Вадима окликнул Травников, стоявший в очереди к гардеробщице, жестом предложил занять место перед собой. Вадим познакомил с ним Машу.
Курсанты направлялись к училищному автобусу. – Поезжай, Вадя, – сказала Маша. – До свидания.
– Я провожу тебя. – Он взглянул на часы. – Еще полно времени.
Мимо памятника Екатерине, надменно взирающей с высокого пьедестала, они прошли к трамвайной остановке. Как всегда, там толпились терпеливые люди.
– Давай пойдем пешком, – предложил Вадим.
Они шли по Невскому, многолюдному и в этот поздний час. Свет витрин скользил по их лицам.
– Адмиралтейская игла опять подсвечена, – сказала Маша. – Как хорошо. Прошлой зимой, когда шла война и город был затемнен, казалось, что он вымер.
– Я все думаю об этой пьесе, – сказал Вадим. – Кажется, Чапек не дожил до тридцать девятого года, до оккупации Чехословакии. На самом деле чехи, когда немцы влезли, не оказали сопротивления.
– А что они могли сделать? Подумаешь, чехи! У Франции какая сильная армия была, и ту немцы за месяц разбили.
– У чехов армия тоже была не слабая. Но они не стали воевать. Чапековская Мать не отправила последнего сына защищать свою страну.

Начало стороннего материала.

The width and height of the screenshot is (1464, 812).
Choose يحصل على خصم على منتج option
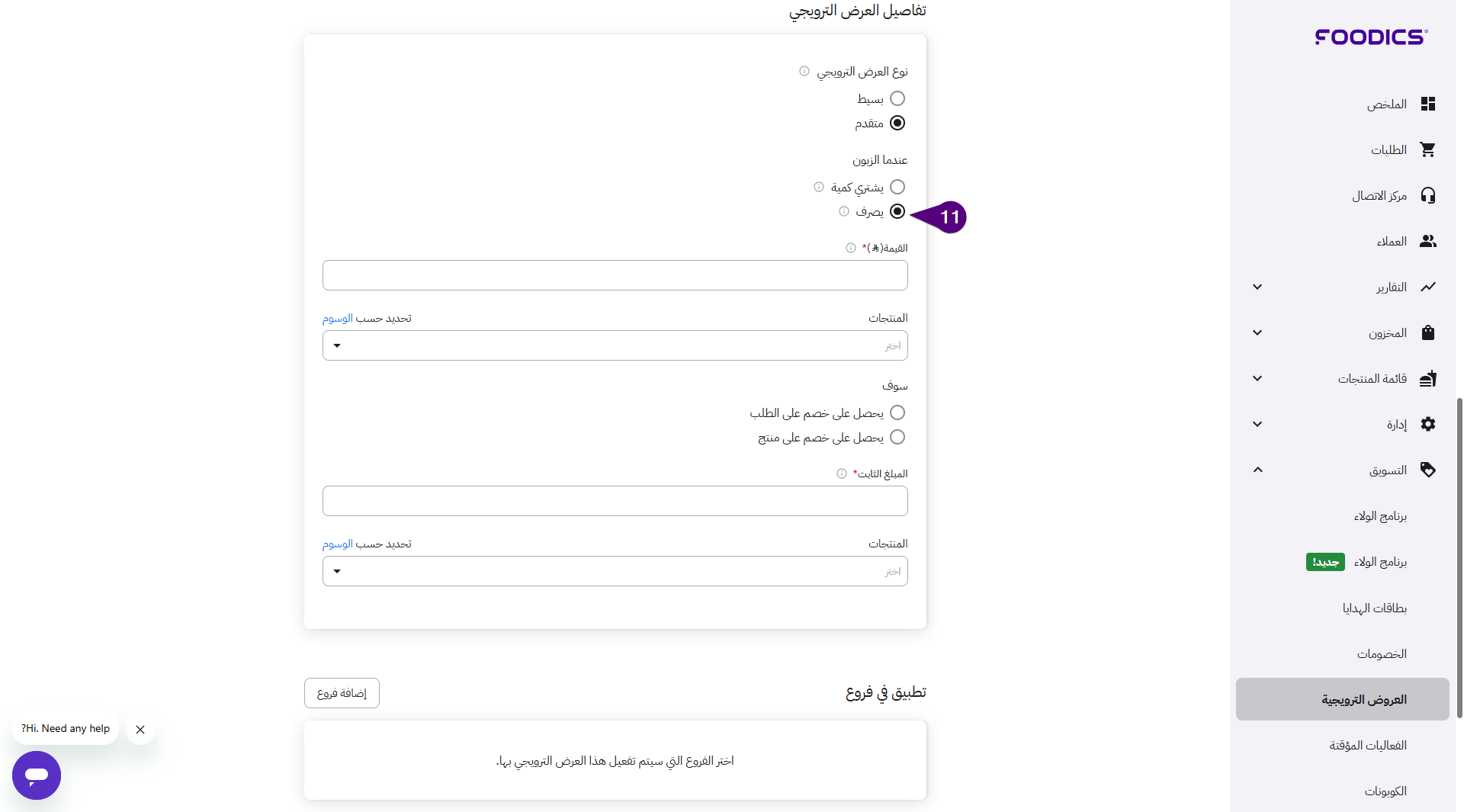(x=897, y=438)
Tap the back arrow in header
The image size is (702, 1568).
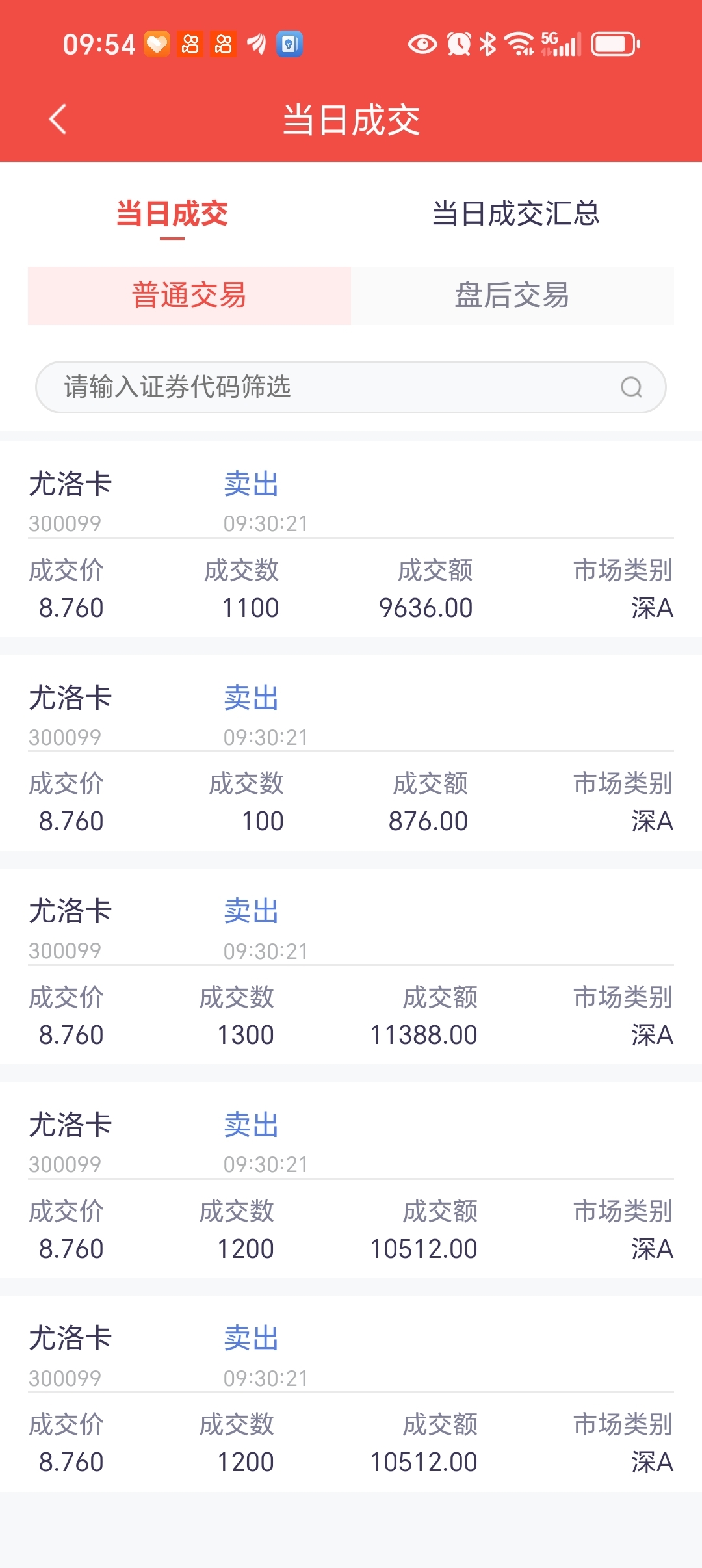[x=58, y=119]
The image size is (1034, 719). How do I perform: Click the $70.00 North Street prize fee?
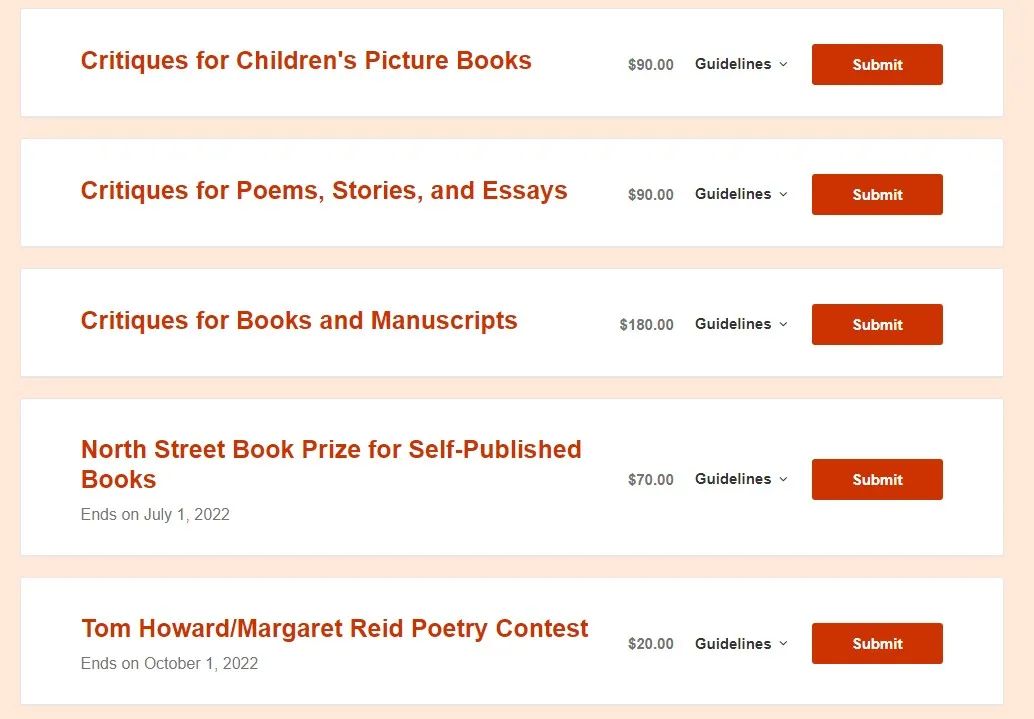(651, 480)
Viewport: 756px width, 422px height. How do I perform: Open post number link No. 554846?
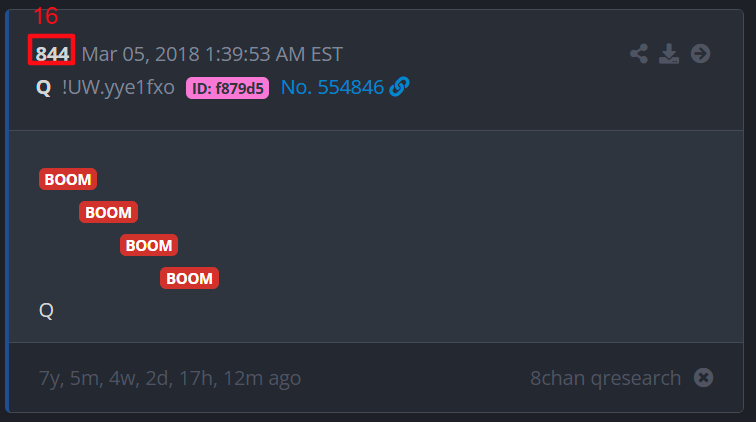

– У Чапека нет названия страны.
– Ну, кому непонятно, что он, чешский писатель, имел в виду Чехословакию… на которую нападает Германия…

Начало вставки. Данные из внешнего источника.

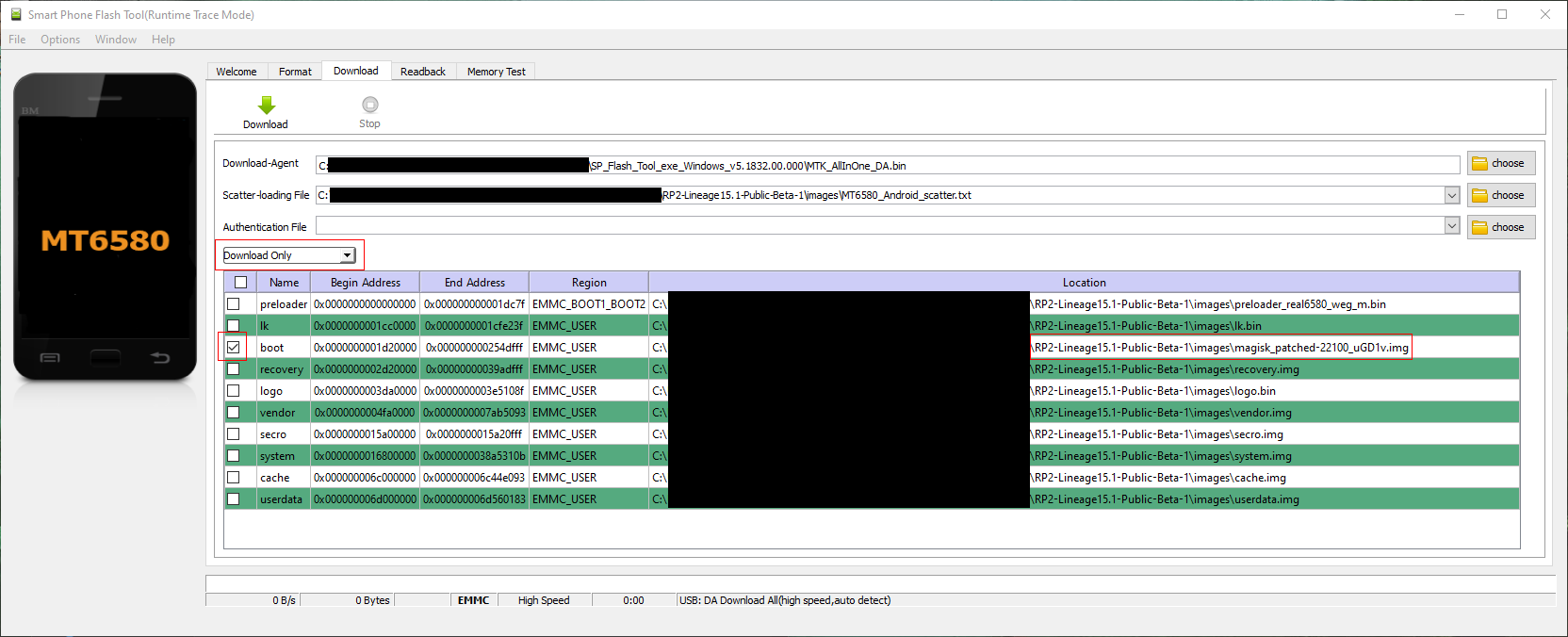
Task: Open the Download Only mode dropdown
Action: click(x=347, y=255)
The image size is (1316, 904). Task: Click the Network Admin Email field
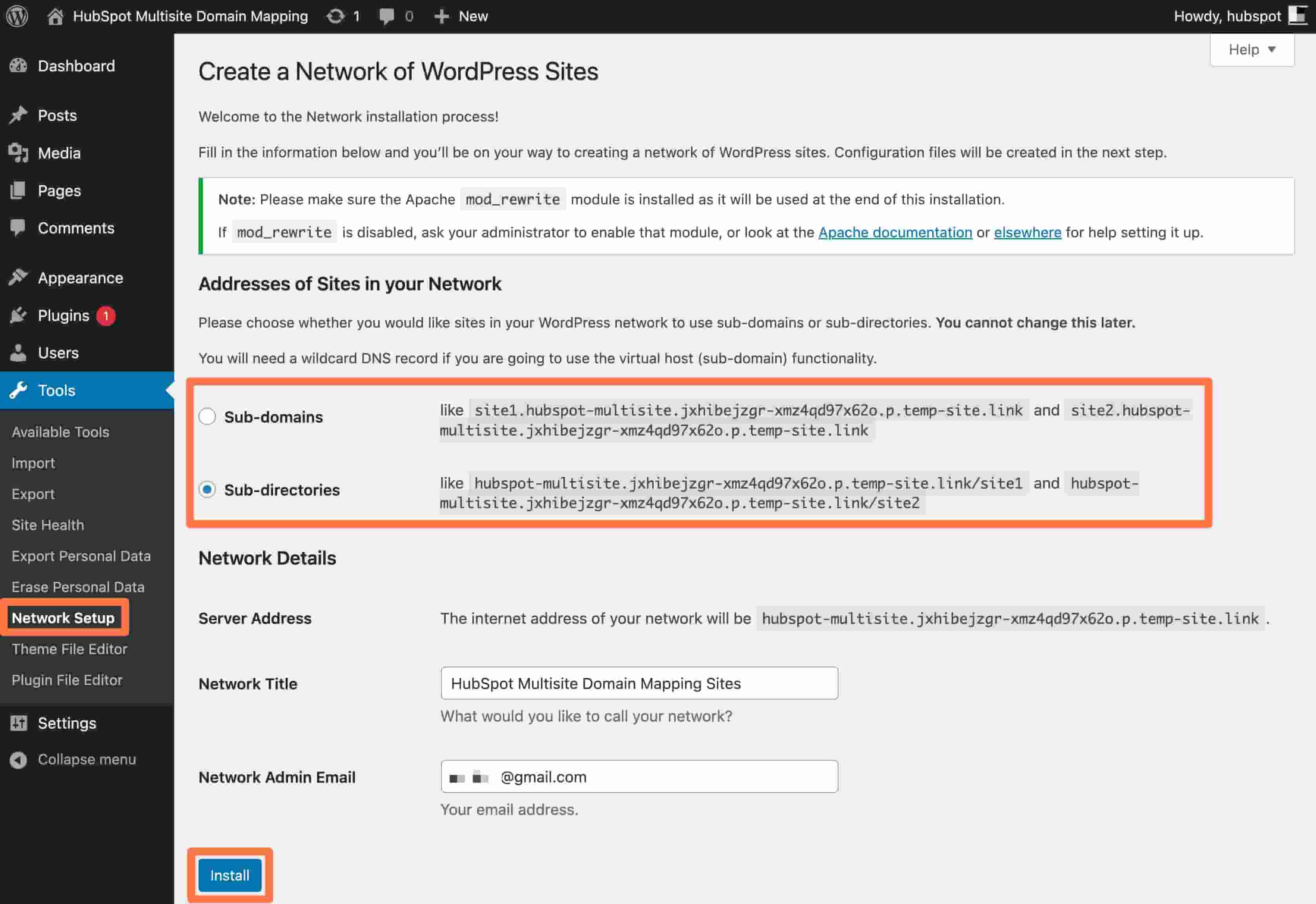pos(640,777)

– Хорошо, что у нас подписан с Германией пакт о ненападении.
– Хорошо-то хорошо, но… странно… Кричали про фашистов, что они разбойники, а Гитлер главный бандит. И вдруг подружились… разулыбились…
– Вадя, ну это же политика, как ты не понимаешь?
– Пытаюсь понять. – Вадим взглянул на профиль Маши, четко освещенный витринами Дома книги. – Ладно, оставим политику. Так ты в Кронштадте родилась?
– Нет, родилась в Череповце, мама там работала, а потом, мне два года было, мы вернулись в Кронштадт. Вообще-то мы кронштадтские, мой дед там и сейчас работает по ремонту пушек. А мой отец был матросом на линкоре. Он погиб в Гражданскую войну, при штурме Перекопа.
Так я впервые услышал о Машином отце. Потом и фотокарточку увидел: сидит матрос с суровым лицом, с закрученными кверху усами, с раздвоенным подбородком, в бескозырке, по околышу которой – крупными буквами – «Петропавловскъ»; рядом стоит молоденькая улыбающаяся девица, руку положив матросу на плечо. По другую сторону от матроса – тонконогая этажерка, на ней большая ваза с декоративными цветами.
– Маму зовут Капитолина Федоровна, – сказала Маша, убирая фотоснимок в плоскую шкатулку, а шкатулку в тумбочку. – Она в морском госпитале работает.
– Ты на нее очень похожа, – говорю.
– Да, похожа. Вадя, сейчас в красном уголке начнутся танцы. Пойдем потанцуем.
– Тебе лишь бы потанцевать, – говорю.